LinkedIn scraper to retrieve and store a live stream of job postings
68 stars 20 forks source link

Prevent adding company to employee_counts when last recorded time is less than X days #4

Closed AndhikaWB closed 9 months ago

AndhikaWB commented 9 months ago

When there's too many job postings from the same company at the time of job searching, that company will be added multiple times when executing details retriever.

  1. There should be a check to prevent adding it again if the time is too short, or
  2. We could use a separate script file to remove duplicated data and reorder the primary key, with time (e.g. in days) as the parameter. This should be only executed after everything's done since it's expensive if executed every time a data is received.

See screenshot below: image

AndhikaWB commented 9 months ago

The problem with option 1 is INSERT INTO doesn't support WHERE clause (so complex sub-query will be needed, if that's even possible), the problem with option 2 is we need to make separate script, where the steps should be like this:

  1. DELETE record_id or use SELECT without record id
  2. Remove duplicated rows using DISTINCT
  3. Remove some rows where the time recorded is too short using WHERE clause? (optional, may be pretty hard using SQL alone)
  4. Readd primary key using something like this (not sure whether SQLite support it or not)
AndhikaWB commented 9 months ago

Or we can also use millisecond/microsecond as the time and make the time_recorded as primary key, but we still need to do above steps to fix previous values on the table. This solution will also be broken once quantum computer is released lol.
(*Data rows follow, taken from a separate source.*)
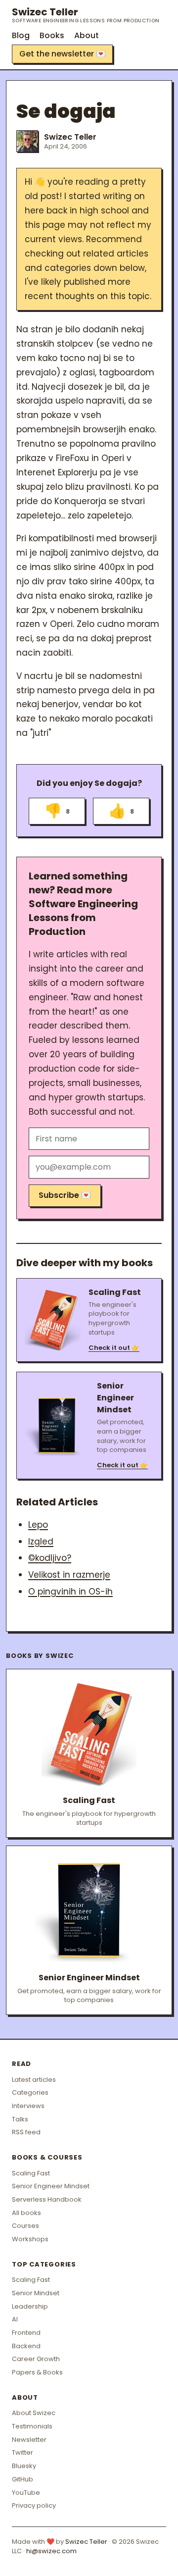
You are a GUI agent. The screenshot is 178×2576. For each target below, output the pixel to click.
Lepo (38, 1525)
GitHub (22, 2479)
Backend (26, 2346)
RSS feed (26, 2132)
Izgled (40, 1541)
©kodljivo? (49, 1558)
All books (26, 2212)
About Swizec (33, 2413)
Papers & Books (37, 2372)
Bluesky (24, 2466)
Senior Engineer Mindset (50, 2186)
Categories (30, 2092)
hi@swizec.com (51, 2551)
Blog (21, 35)
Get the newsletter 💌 (62, 53)
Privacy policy (34, 2505)
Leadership (30, 2306)
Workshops (30, 2239)
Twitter (22, 2452)
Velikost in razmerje (69, 1575)
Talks (20, 2119)
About (86, 35)
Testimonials (32, 2426)
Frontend (26, 2332)
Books (52, 35)
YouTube (26, 2492)
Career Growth (36, 2359)
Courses (25, 2225)
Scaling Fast (31, 2173)
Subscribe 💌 (65, 1195)
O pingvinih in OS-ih (70, 1591)
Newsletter (29, 2439)
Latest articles (34, 2079)
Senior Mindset (35, 2293)
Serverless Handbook (47, 2199)
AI (15, 2319)
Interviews (28, 2106)
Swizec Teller (86, 15)
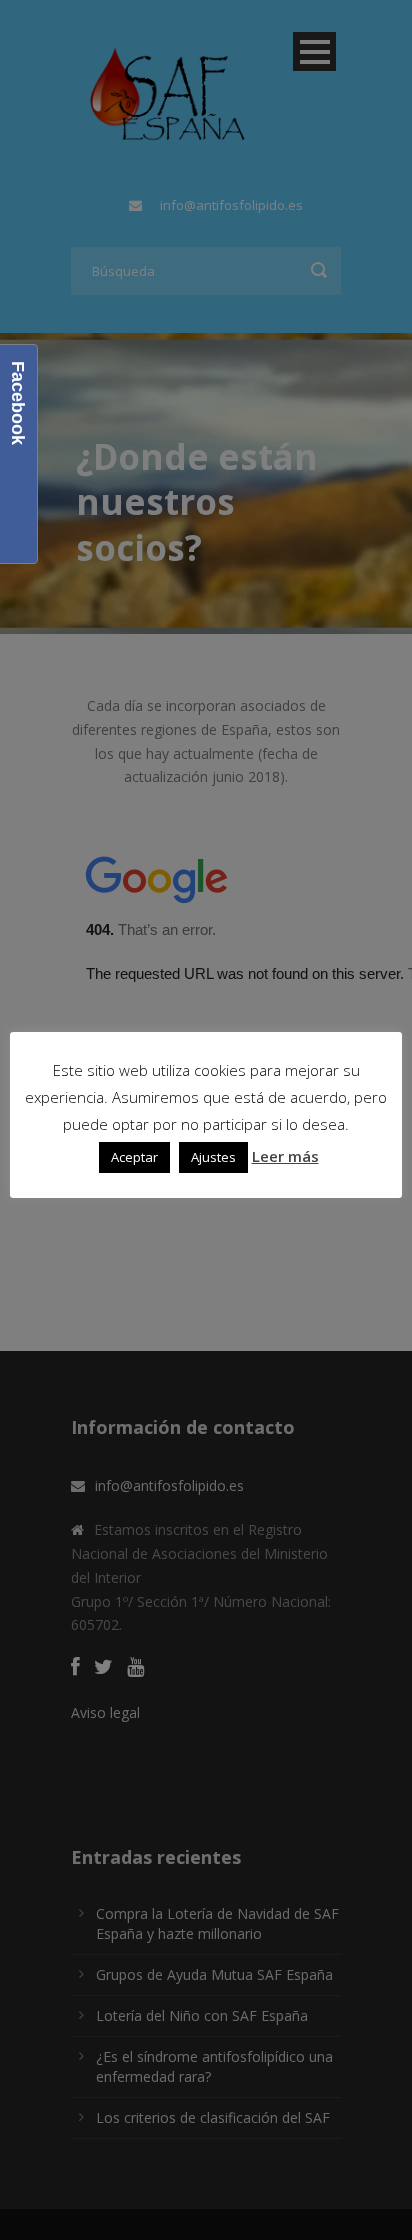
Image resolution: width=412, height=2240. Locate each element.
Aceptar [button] (134, 1157)
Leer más (285, 1156)
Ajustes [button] (213, 1157)
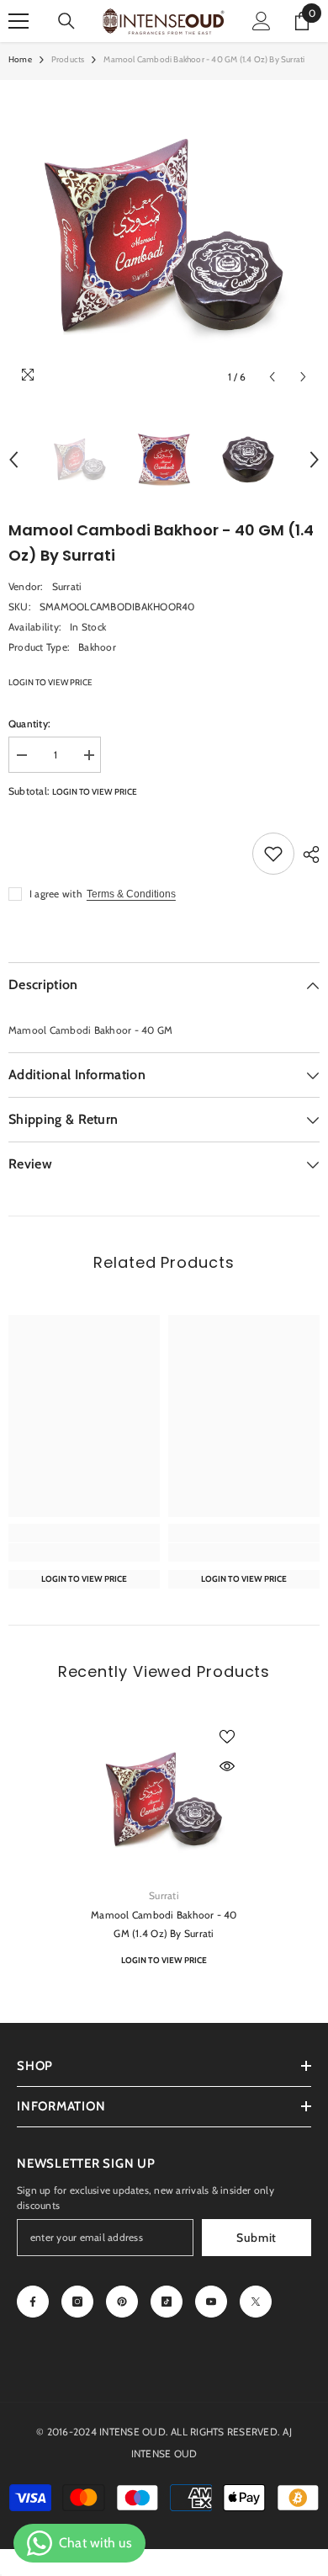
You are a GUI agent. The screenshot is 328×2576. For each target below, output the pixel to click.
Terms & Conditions (131, 894)
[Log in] (261, 21)
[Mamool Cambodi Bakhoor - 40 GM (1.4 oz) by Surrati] (164, 1800)
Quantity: (29, 723)
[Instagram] (77, 2302)
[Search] (66, 21)
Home (20, 59)
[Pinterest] (122, 2302)
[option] (164, 236)
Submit (256, 2237)
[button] (272, 376)
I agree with (55, 893)
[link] (84, 1552)
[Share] (307, 854)
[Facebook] (33, 2302)
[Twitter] (256, 2302)
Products (68, 59)
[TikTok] (167, 2302)
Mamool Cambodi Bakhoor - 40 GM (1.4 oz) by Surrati (163, 1924)
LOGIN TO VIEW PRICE (50, 682)
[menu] (18, 21)
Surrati (67, 586)
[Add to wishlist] (273, 854)
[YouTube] (211, 2302)
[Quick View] (227, 1766)
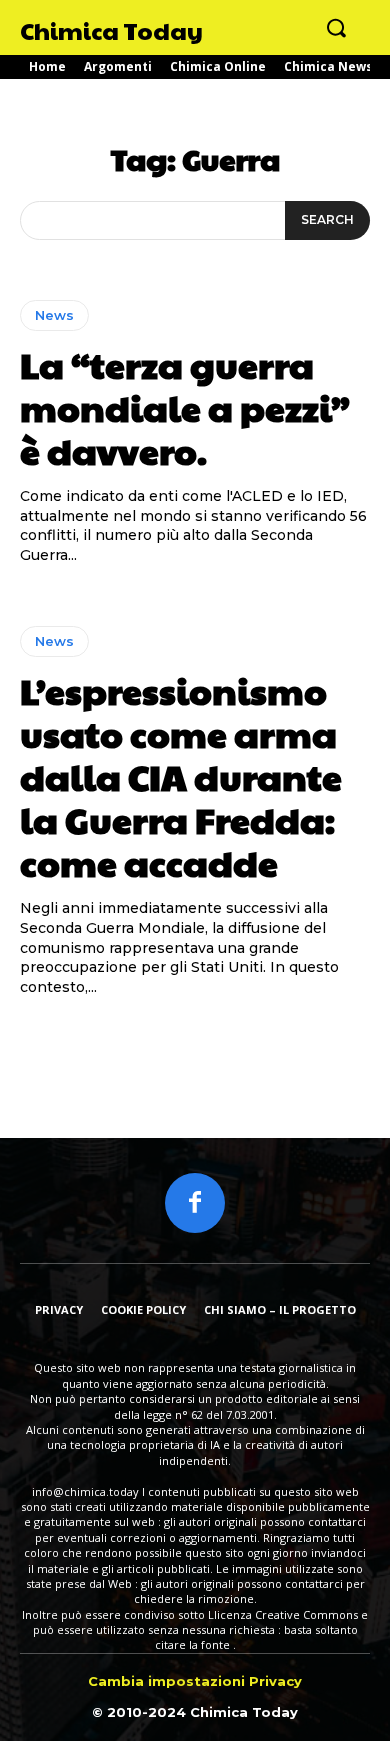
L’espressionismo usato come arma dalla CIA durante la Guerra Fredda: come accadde (181, 776)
I think it's easier to fix these problems using Pandas rather than SQL itself.

ArshKA commented 9 months ago

Yeah, for future values I think turning the time_recorded and company_id as the primary key would be sufficient. For the data already uploaded, I'll just create a sql query to remove rows with the same company_id and time. That should work, right?

ArshKA commented 9 months ago

I'll update that tomorrow

AndhikaWB commented 9 months ago

Yeah, for future values I think turning the time_recorded and company_id as the primary key would be sufficient.

Isn't primary key supposed to be unique? I've never used 2 primary keys before, but I think each primary key is representing it's own column (not grouped together if there are multiple primary keys). In your case, making time_recorded as primary key will make time_recorded unique, which may not allow duplicated time_recorded like screenshot below? Or I'm learning something wrong this whole time? image

Also making company_id unique may also cause loss of information if you intend to make it a time series data in the future. People can measure company growth, mass-layoffs, or turn-over rate. Though I guess it's a company specific thing so it will rarely be needed (e.g. only when applying on that company).

It's up to you I guess, I myself rarely need that data.

ArshKA commented 9 months ago

I just changed it so time_recorded and company_id are a composite ID. This means there shouldn't be any duplicate rows with the same time and company id. Multiple rows can have the same time and the same id, just not both at the same time. This should prevent the problem you initially describes with multiple consecutive jobs by the same company filling up unnecessarily space.

AndhikaWB commented 9 months ago

Oh right, composite primary key. In that case you should undo changes made by me on the previous commit, see 0ed9cb1 (create_db.py).